WORK INSTRUCTION:
For this exercise, output exactly and only the lines running from the one with "Given: Click the" through the final line of the data below, without pictures.

[Opening DATA LISTING section]

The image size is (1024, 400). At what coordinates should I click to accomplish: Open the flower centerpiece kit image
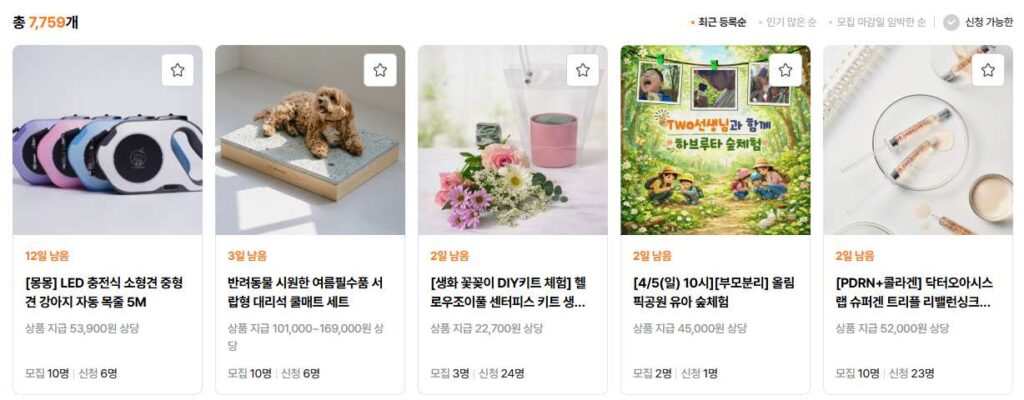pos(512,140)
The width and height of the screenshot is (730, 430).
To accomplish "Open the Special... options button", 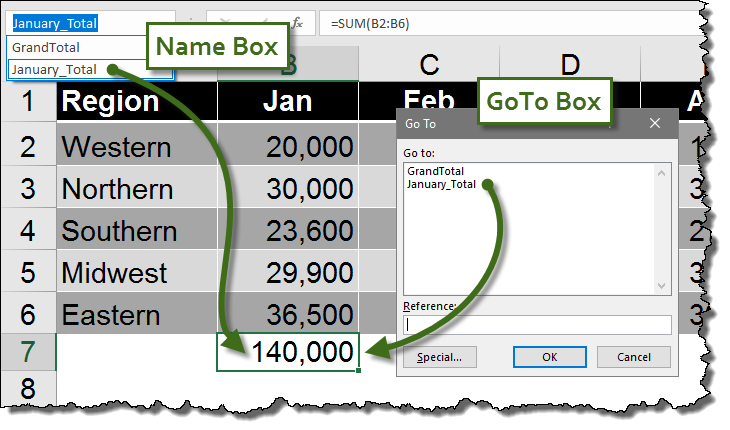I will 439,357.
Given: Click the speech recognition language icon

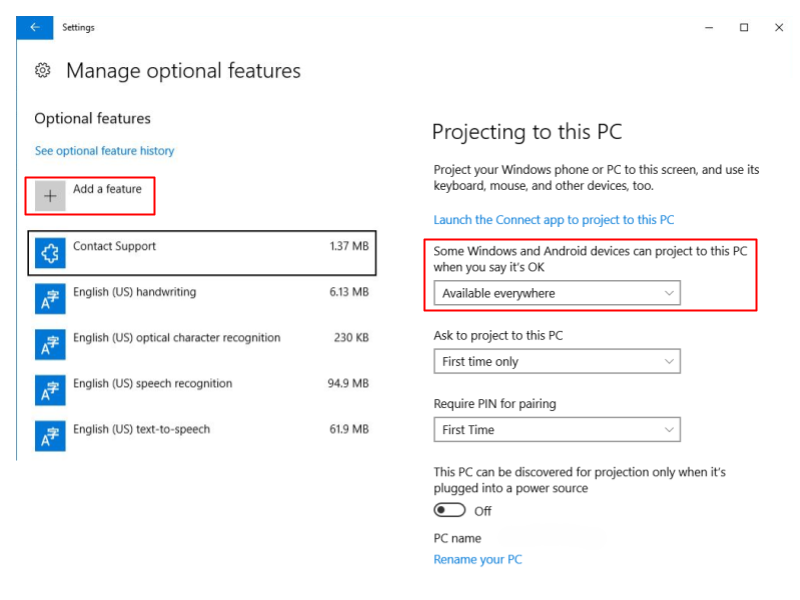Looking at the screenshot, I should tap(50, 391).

[Closing DATA LISTING section]

ANSWER TO THIS TASK:
Given: Click the speech recognition language icon

Looking at the screenshot, I should tap(50, 391).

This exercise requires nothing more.